Hang in there. I’ve endured one and said that I wouldn’t endure another. I know if it came down to it I would but not be happy. I firmly believe that I wouldn’t do a third for the same reasons you said.
I and her get along fine as friends, as a couple, ... not married. We get married, it fouls everything up for us. Neither of us is sure how, why, what happens.
We've agreed to live together for now. When we're able, we'll have an amicable divorce. Our grounds are simply irreconcilable differences, we cannot figure out how to "make it work" so we cannot reconcile. Each of us is doing what we believe "right" and what the other sees as that as well.

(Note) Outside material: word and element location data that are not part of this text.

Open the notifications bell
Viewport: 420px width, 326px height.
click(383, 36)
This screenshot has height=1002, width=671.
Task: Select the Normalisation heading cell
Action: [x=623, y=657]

Maybe we're just "too perfect" to be married. We still communicate, have disagreements, have compromises, have run-of-the-mill. It just, we aren't, "together". Last night, she says, "forget us being on the same team. Are we even on the same field?"
A week or two back, she was sick in bed for two days. She took herself to the E.R. and was told it was a UTI. They give her antibiotics and told her to rest, it would eventually pass.
During those two days, I being charitable, made a sandwich for a homeless person I saw at Gabe's. Well, that of course was the wrong thing to do. I should have been attending her. Honestly, I didn't know what else to do for her. I might have made her meals too.
She's an adult, capable of speaking even despite feeling crappy. She never once asked anything from me. I had no clue she needed or wanted anything, maybe I ought to have. I don't know, honestly. Do know I'm tired of walking on eggshells and always doubting everything I do, say. We're both human beings.
Love is supposed to be forgiving. Humans have faults. She keeps sending mixed messages. One time simply "being there" is worth nothing, the next it is priceless. Damned either way.
And yes, I understand she is a woman and women have the right to change their minds. This goes beyond that. She'll ask my opinion and do the exact opposite anyway. I told her to stop asking me.
Don't know, thought for 20 plus years we were doing at least alright. *smh* Guess not.